#### WHAT IS NEEDED:
When a line of the listing below has the string "computer" in it, copy that line.

#### DATA TO PROCESS:
::::

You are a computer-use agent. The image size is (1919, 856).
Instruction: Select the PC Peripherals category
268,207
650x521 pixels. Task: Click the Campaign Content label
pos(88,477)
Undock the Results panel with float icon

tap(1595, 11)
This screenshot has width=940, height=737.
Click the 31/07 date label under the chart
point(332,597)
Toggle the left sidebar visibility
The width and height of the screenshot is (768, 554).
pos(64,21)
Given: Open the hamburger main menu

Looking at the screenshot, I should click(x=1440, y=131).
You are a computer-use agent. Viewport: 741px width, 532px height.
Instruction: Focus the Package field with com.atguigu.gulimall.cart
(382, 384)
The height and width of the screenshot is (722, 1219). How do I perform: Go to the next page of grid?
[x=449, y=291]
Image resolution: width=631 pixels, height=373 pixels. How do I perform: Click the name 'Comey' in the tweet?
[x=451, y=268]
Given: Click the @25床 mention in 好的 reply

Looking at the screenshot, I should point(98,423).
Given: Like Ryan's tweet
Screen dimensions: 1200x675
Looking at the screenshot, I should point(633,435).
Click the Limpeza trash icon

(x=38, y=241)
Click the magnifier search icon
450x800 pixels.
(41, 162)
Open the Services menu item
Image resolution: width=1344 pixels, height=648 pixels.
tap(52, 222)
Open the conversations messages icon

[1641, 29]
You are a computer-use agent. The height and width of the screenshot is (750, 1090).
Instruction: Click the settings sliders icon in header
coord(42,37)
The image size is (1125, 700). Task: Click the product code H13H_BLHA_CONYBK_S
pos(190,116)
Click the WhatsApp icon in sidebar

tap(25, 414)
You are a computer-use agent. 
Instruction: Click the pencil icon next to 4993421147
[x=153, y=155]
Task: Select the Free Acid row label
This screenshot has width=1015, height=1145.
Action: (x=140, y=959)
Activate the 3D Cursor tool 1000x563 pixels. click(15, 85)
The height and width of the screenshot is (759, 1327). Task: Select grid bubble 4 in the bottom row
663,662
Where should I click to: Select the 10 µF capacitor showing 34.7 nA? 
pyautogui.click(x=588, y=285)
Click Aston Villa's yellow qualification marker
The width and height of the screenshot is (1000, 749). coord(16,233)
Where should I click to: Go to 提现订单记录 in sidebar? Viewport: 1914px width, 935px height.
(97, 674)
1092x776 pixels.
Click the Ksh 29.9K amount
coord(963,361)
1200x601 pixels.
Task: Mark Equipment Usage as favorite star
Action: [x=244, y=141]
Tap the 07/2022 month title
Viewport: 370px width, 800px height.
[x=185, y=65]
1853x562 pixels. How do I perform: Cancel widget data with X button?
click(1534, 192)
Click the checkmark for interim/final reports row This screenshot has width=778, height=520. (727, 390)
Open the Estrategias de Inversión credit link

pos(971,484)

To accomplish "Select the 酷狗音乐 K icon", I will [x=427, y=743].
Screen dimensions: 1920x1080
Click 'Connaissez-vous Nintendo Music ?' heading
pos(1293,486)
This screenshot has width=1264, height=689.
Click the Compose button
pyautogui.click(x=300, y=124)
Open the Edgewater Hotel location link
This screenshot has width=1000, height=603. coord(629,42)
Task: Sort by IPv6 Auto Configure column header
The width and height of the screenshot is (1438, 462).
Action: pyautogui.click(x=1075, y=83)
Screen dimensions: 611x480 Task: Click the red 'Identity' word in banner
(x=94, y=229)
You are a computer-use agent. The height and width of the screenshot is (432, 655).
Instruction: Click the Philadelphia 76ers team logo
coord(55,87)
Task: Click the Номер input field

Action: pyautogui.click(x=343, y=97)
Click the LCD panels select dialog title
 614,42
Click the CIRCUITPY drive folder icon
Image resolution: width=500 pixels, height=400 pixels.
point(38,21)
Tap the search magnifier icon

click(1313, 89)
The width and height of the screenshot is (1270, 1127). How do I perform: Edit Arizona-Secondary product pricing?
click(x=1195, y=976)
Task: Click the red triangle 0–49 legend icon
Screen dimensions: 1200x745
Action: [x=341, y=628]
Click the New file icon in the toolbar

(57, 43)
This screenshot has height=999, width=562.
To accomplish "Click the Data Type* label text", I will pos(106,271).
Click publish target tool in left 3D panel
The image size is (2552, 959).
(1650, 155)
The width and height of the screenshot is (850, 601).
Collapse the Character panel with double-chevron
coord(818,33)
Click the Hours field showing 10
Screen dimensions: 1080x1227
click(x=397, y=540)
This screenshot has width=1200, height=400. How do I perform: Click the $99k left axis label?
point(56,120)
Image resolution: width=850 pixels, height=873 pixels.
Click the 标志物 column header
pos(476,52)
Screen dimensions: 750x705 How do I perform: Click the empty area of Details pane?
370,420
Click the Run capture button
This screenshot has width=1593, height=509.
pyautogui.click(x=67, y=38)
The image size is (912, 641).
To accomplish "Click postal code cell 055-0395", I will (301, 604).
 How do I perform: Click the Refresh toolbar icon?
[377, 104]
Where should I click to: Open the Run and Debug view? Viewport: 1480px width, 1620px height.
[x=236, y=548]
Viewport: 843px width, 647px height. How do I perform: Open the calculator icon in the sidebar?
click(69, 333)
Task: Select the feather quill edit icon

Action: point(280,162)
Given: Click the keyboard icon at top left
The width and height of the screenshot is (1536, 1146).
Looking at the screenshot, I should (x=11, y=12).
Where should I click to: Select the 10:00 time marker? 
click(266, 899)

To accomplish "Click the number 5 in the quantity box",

::::

#### TASK SOLUTION:
You are a computer-use agent. The image size is (1919, 856).
You are a computer-use agent. Viewport: 741px width, 532px height.
You are a computer-use agent. The height and width of the screenshot is (750, 1090).
You are a computer-use agent. 
You are a computer-use agent. The height and width of the screenshot is (432, 655).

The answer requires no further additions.